Democratic Republic of the Congo: Rich Nation, Risk Nation

The DRC has immense mineral resources and other investment opportunities, but they come with political corruption and risk.


The (DRC), sometimes called Congo-Kinshasa (and frequently confused with the Republic of the Congo, called Congo-Brazzaville), clearly needs foreign direct investment (FDI).

For the DRC, the FDI mathematics are simple, according to economist A.L. Kitenge, president of Kinshasa-based consultancy Task Force Gouvernance-Finance and Innovation. “We are a country of 80 million people, and the budget is $4.5 billion,” he explains. “It’s not enough to fund total services to the public, so the only way to have investment is to go through FDI.”

The DRC has compelling investment targets, including an estimated 60% of the world’s reserves of cobalt, and large reserves of coltan, oil, gold, copper and other minerals. According to some, it has the world’s second-largest reserves of diamonds. In energy, FDI opportunities include a 44,000-megawatt project that still needs $100 billion to get up and running, Kitenge says. But it will support further growth. “To improve the FDI environment,” says John Nsana Kanyoni, managing director at Metachem Sarl, which is preparing feasibility studies for an eventual FDI proposal, “DRC requires a great deal of infrastructure.”

The US, UK and Canada have issued stern travel warnings.

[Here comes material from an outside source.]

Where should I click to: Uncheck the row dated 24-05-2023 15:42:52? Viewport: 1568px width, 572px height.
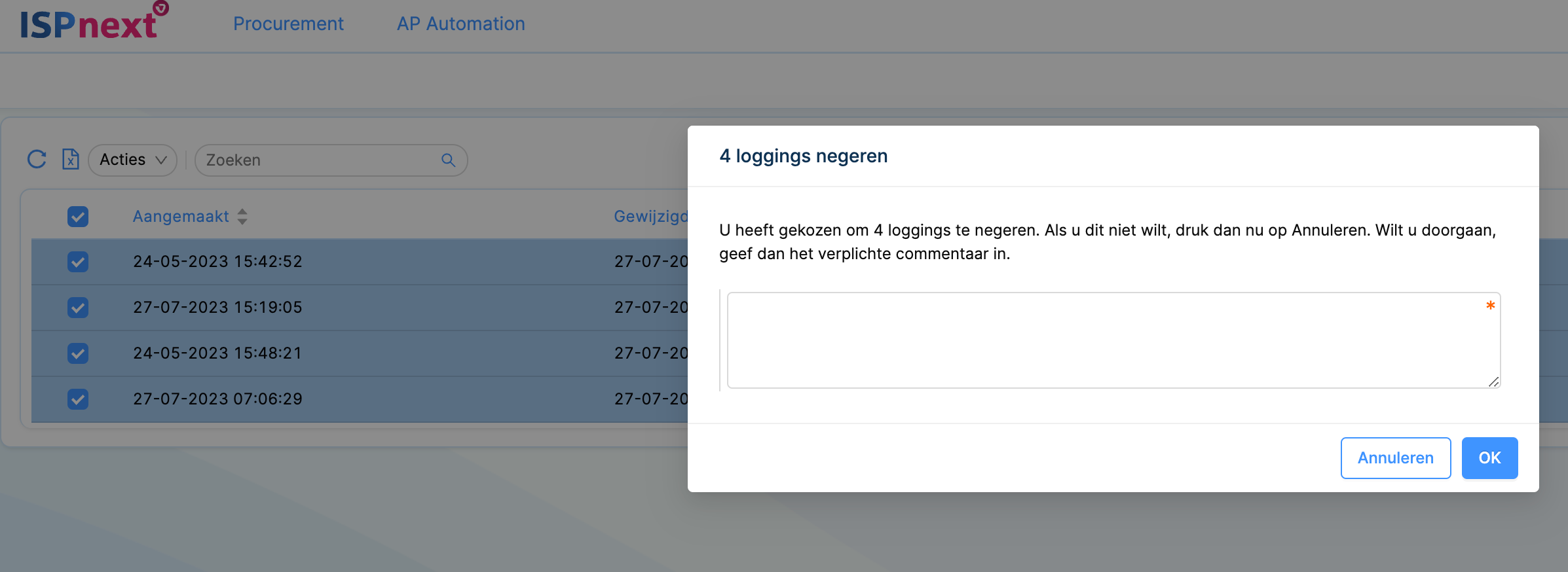78,262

Protests, crimes, kidnappings and murders occur daily alongside a huge humanitarian crisis involving nearly 4 million displaced persons.

“There is quite a wide array of volatile, armed groups,” says Mati Yudelevich, senior intelligence manager in the Sub-Saharan Africa Division at MAX Security Solutions. “A lot of them are remnants from the war in the 1990s and early 2000s, and also the Rwandan genocide.” Originally formed as self-defense groups, they later turned to racketeering and roadblocks, he explains. Yudelevich ranks armed conflict between groups that cross over from neighboring countries, including Uganda, Burundi and Rwanda, as the nation’s top challenge.

“The other main problem,” he adds, “is corruption and accountability.” DRCongo ranks in the bottom ten of the World Bank’s 2018 Doing Business report. “It’s the result of the [president] Mobutu years,” Yudelevich notes.

Eastern DRC is rife with insecurity. Emblematic cases include the provinces of North Kivu, South Kivu and Ituri, he explains, where multinationals mine extensive mineral wealth. The capital of Kinshasa, Lualaba and Upper Katanga (with many mining operations), are somewhat safer.

Foreign debt is manageable, but the Congolese franc has been on a losing streak—down 24% against the US dollar in 2016 and another 22% in September 2017.

Given the risks, many investors favor a wait-and-see approach, according to a report by African Sunrise Partners. Certain sectors might thrive if the country achieves some political stability. Improved rule of law could strengthen the business environment and boost demand in core sectors. Telecommunications, banking, cement, agribusiness and food production, construction, property, hotels, power, machinery and low-end consumer goods are prime examples.